Another Apology In The Wings?

The president doesn’t have time to help the Germans celebrate the anniversary of their freedom, but he wants to go to Hiroshima and Nagasaki. I predict that on the sevensixty-fifth anniversary, next August, he will go there and apologize for the barbarism of the US in dropping the bombs.

He probably would have liked to apologize to the east Germans for losing their worker’s paradise, too, except he wouldn’t want to give the credit to Reagan.

11 thoughts on “Another Apology In The Wings?”

  1. If Downfall would have been executed two things would now be true:

    1. D-Day (as we know it) would be a minor footnote in history

    2. The world would be a much more horrible place than it is now (and it ain’t no rosebud garden as it is)

    Also, it is not obvious to me that Olympic would have succeeded the first go, if at all.

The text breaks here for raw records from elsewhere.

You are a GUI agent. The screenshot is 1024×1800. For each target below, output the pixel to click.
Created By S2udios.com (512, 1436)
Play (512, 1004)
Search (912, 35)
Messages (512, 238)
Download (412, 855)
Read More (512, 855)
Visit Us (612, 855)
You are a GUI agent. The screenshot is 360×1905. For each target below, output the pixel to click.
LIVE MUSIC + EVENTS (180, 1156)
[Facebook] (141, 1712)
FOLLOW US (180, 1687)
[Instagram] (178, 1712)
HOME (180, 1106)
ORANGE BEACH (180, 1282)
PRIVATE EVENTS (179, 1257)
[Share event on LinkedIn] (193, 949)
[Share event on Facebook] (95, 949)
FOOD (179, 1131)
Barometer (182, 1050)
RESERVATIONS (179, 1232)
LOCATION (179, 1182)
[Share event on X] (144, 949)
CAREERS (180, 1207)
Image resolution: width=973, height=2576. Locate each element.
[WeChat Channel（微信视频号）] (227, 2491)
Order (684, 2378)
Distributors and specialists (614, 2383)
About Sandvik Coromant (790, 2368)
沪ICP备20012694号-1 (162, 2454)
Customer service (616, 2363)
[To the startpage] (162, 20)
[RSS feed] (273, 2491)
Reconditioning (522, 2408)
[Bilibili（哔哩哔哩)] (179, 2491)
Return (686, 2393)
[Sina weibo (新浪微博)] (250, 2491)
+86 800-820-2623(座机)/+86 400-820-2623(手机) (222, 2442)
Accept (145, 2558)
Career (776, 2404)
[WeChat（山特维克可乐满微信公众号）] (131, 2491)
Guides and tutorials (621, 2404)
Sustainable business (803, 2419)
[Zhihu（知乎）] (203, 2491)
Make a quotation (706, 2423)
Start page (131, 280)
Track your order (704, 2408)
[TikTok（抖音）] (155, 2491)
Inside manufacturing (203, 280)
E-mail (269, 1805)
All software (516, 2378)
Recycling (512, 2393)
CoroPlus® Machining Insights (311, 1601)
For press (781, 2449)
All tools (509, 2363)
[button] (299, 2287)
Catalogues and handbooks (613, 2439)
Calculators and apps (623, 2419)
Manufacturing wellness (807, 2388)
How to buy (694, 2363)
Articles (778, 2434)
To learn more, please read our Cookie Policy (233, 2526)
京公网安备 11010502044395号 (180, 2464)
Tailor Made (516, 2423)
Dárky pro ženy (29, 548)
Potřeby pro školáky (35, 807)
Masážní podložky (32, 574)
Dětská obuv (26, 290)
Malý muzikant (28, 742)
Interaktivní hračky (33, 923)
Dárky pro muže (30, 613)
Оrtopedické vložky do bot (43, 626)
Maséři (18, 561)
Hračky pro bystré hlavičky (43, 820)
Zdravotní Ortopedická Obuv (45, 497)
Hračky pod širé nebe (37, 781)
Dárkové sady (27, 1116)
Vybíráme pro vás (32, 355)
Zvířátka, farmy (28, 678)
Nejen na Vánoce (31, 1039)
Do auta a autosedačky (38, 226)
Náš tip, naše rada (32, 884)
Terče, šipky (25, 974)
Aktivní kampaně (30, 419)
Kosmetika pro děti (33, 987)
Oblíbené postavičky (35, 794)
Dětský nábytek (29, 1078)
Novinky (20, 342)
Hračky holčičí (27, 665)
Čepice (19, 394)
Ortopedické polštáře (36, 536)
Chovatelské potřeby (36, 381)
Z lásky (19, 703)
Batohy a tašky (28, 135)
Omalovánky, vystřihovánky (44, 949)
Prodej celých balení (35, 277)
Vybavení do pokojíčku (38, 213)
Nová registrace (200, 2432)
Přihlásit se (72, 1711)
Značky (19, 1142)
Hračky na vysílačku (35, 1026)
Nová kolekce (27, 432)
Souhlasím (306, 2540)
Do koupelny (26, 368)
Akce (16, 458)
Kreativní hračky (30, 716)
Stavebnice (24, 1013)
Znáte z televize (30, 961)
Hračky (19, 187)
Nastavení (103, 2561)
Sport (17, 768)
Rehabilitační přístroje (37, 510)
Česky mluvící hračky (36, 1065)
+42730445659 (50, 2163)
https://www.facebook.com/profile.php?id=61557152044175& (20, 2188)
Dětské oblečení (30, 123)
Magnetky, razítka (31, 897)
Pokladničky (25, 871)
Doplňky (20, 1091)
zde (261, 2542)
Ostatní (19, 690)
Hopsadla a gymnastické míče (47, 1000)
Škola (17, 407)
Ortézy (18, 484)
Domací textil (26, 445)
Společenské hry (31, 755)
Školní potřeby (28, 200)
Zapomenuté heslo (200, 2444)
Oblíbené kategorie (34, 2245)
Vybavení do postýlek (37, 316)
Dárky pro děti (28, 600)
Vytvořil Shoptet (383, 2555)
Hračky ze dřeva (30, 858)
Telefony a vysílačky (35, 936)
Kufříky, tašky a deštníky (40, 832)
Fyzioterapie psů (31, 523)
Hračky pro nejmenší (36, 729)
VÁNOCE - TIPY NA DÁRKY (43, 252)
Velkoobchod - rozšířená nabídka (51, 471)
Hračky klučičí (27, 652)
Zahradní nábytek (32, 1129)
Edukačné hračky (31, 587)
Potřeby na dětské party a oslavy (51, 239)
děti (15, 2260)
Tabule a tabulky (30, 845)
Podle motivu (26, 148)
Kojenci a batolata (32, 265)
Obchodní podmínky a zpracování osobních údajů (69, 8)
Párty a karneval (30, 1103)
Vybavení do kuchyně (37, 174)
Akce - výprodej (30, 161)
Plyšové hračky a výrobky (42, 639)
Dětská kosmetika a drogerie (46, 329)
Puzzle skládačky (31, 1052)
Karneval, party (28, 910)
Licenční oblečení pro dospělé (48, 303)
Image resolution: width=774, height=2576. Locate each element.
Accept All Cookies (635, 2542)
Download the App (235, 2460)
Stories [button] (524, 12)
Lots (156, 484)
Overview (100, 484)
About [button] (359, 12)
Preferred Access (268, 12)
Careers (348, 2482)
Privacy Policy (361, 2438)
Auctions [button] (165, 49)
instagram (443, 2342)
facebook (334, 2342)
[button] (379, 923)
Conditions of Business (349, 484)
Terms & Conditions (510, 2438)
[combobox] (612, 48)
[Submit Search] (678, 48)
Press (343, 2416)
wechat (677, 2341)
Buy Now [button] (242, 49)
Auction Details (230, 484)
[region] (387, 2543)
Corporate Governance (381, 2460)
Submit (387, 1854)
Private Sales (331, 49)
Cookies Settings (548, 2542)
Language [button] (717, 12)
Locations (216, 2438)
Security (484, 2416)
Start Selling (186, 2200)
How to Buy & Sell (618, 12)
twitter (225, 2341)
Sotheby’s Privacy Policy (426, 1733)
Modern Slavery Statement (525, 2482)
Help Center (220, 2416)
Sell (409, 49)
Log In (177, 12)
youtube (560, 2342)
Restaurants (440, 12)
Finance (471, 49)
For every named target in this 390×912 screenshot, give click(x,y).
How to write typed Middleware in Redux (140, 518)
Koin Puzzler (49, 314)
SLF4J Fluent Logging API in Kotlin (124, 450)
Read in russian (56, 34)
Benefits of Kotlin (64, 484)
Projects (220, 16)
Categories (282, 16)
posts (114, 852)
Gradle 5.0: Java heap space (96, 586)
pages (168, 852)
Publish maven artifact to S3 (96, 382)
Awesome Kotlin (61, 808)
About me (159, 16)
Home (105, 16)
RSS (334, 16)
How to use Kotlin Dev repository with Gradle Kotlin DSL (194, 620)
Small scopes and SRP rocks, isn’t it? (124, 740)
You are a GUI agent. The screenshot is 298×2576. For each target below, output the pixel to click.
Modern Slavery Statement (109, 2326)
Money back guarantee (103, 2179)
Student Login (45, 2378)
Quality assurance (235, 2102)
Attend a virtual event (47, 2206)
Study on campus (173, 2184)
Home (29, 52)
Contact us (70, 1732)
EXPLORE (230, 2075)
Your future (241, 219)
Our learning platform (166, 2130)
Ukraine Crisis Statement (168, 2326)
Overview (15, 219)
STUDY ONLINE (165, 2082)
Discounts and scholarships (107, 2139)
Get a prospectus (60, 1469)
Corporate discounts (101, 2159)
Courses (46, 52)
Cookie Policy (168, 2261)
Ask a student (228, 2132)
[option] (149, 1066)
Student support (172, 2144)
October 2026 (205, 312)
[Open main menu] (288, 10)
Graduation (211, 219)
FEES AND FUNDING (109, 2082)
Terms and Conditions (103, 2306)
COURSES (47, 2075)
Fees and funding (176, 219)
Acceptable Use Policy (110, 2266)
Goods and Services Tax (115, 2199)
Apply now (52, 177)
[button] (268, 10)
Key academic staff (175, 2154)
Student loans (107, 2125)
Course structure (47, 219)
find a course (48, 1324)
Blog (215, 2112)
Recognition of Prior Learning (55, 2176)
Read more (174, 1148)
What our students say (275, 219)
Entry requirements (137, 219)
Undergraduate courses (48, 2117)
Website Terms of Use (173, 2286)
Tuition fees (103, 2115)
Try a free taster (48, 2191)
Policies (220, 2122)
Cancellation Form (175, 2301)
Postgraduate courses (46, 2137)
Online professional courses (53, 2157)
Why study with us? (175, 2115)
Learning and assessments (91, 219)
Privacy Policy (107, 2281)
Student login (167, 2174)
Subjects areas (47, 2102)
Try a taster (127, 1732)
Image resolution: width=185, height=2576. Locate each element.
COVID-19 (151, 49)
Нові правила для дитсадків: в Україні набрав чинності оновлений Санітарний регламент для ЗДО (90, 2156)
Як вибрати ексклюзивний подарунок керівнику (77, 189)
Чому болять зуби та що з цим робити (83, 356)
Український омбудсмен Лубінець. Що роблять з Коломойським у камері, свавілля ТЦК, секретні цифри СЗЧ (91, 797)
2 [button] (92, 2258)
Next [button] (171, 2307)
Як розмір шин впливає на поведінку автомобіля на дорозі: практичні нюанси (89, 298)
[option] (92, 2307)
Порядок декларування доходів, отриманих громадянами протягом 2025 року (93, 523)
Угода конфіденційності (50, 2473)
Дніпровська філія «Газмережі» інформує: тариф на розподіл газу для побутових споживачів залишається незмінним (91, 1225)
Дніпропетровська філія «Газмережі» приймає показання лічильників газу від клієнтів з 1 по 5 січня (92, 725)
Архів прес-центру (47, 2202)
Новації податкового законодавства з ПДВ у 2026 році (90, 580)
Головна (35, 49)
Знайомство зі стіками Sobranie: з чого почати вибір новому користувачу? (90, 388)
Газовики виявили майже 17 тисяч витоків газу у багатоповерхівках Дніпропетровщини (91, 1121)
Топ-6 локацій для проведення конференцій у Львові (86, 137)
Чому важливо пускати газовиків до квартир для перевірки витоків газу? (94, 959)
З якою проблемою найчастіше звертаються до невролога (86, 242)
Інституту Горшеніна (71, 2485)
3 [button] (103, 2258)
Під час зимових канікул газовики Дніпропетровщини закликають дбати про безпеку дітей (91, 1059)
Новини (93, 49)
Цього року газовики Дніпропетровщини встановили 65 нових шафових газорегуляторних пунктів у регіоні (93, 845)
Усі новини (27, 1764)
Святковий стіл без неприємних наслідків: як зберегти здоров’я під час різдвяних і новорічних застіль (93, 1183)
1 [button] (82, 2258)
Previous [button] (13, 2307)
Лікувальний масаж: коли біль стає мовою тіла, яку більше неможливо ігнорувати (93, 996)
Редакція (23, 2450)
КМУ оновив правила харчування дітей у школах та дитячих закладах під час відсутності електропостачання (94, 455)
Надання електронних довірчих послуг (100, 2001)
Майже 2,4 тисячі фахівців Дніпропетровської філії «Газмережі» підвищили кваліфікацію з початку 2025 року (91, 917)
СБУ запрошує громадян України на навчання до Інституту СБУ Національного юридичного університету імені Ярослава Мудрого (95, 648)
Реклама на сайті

Then we would have ended up using the atomic bomb anyway.

  2. Eh, let him. First of all, by now everyone knows an Obama apology doesn’t mean squat. He’s not personallly apologizing, after all, and feels no particular attachment to the Amerikkka — now thankfully banished to the ash heap of history by His Election — on whose behalf he is aploogizing. He’s not apologizing for any idea or person that is, was, or might be part of His mission here on Earth, or who represent sthe New And Improved United States (now with More Flavor Crystals and Free Health Care), of which His lovely and talented wife is finally proud.

    Obama is merely going to apologize for the evil bastards in America, his enemies. In the same spirit I might apologize to the Hutus for the Tutsis, or to all of you for Jim, or flat tires, or H1N1. I’m so sorry! See? Totally easy.

    And secondly, he is going to be in the Land of the Insincere Apology anyway. Japanese culture, admirable as it may be in many respects, sees no logical disconnect between nuking someone and apologizing to them, or to their shades, if the nuking for scheduling convenience must precede rather than follow the apology. So Obama’s little metaphorical seppuku will fit right in. I believe the Japanese will calibrate his sincerity quite nicely and understand his nonmessage precisely.

  3. “First of all, by now everyone knows an Obama apology doesn’t mean squat.”

    Everyone knows?

    That likewise is not obvious to me, although your assessment of Japan is dead on.

  4. The one constant that has always been clear from Obama is that he will always tell his audience what they want to hear (doesn’t matter what he really plans to do)

    It is guaranteed that if he visits Hiroshima, he will apologize. But it is also guaranteed that he will try to figure out a way to not quite apologize in English, for the benefit of the US audience (especially the seniors who remember things like Pearl Harbor, Bataan Death March, Rape of Nanking, Unit 431), yet make sure the Japanese translation ends up a 100% apology begging forgiveness.
    The Japanese media has Obamania full-on, and has even less hard journalism than CNN/MSNBC, they’ll help him out.

    He still thinks he can fool all the people all the time.

    Though I hope he does visit the A-Bomb (“Peace”) Museum AND READS THE EXHIBITS, which clearly explain in detail why Hiroshima was a legitimate military target. I was surprised at the candor when I read them myself.

    Not gonna happen. Doesn’t fit Obama’s view of America as the big baddie of all history.

    Well, I’ll be sure to explain to everyone I know here in Japan and on the Net EXACTLY what he says in his “apology” translated with full context, and the Japanese media’s polished J translation of it. After all, the majority of Americans (teachers, translators, journos, liberal elites and such) in Japan are hard-core leftisits. Don’t expect them to reveal any subtleties in the Japanese version of his apology which would hurt The One back home.

  5. The History (I believe) Channel should play its excellent, though difficult to watch, documentary on the Bataan Death March over and over again while Obama does his thing. Knowing what they did to our men instantly transforms anguished, handwringing wails of “How could we have done such a thing as dropping the bomb?” into angry, bewildered demands to know why we stopped dropping them.

  6. level3, a likely approach is to give the speech on a weekend. It’s a bit challenging since Japan is almost a full day ahead of us. So he probably will end up giving the speech Saturday morning. That gives the apologists plenty of time to spin it (“What he really meant was…”) for the US audience before Monday morning.

  7. I’m surprised to see everyone discussing the contents of Obama’s yet-to-be-made speech as though it’s a foregone conclusion. Judging by his past statements on nuclear nonproliferation, I have a feeling he’ll talk about the horrors experienced by the people of Hiroshima and Nagasaki, and use that as a jumping-off point to discuss the future goal of a nuclear arms-free world. What would be the point of apologizing for the bombings now? It was a decision made sixty-five years ago by a man who is long dead. People will debate forever whether or not it was the right decision, or a necessary one. We shouldn’t expect Obama to apologize to the Japanese any more than we should expect the Japanese Prime Minister to apologize to the US and China.